Il Ministero del Tesoro ha sottolineato che sono state avviate delle verifiche su Iva e redditi non dichiarati da Google Italia.
La Guardia di Finanza ha avviato una verifica fiscale finalizzata al riscontro del corretto adempimento degli obblighi fiscali in Italia, dalla quale risultano elementi positivi di reddito non dichiarati per un importo di oltre 240 milioni di euro“, nonché una Iva “relativa e dovuta per un importo pari ad oltre 96 milioni di euro”.
Un debito che potrebbe aumentare poiché le Fiamme Gialle hanno avviato nuovi controlli su Google e profit shifting per il quinquennio successivo, dal 2007 al 2011, dai quali risulta che Google ha fatturato 1,7 miliardi di euro in Italia, che corrispondono ad altri 600 milioni di euro non versati.
Google Italia ha dichiarato solo le provvigioni percepite a fronte delle prestazioni rese prima alla Google inc. e poi la Google Ireland, e non invece l’intero volume commerciale sviluppato. Ma BigG è in buona compagnia: anche Apple, Amazon, Facebook, Starbucks, Microsoft e Oracle, grazie ad escamotage come il “sandwich olandese” e il “raddoppio irlandese”, riescono ad eludere le imposte europee spostando gli utili ad holding con base in paradisi fiscali.

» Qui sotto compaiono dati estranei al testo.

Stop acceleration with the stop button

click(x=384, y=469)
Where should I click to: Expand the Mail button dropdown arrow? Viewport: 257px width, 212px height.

Sono arrivate però delle critiche sotto il profilo delle iniziative che il governo deve prendere. Ad esempio, secondo Stefano Graziano, deputato del PD: “Google deve pagare le tasse in Italia, il momento di crisi economica così profonda impone più forza e determinazione. Diversamente si rischia che aziende italiane siano nettamente svantaggiate rispetto a chi ha sede in paesi nei quali la fiscalità offre maggiori vantaggi. E’ semplicemente una questione di giustizia sociale che non può essere trascurata”.
La risposta di Google non si è fatta però attendere: “Rispettiamo le leggi fiscali in tutti i Paesi in cui operiamo e siamo fiduciosi di rispettare anche la legge italiana”, ha dichiarato un portavoce di Google.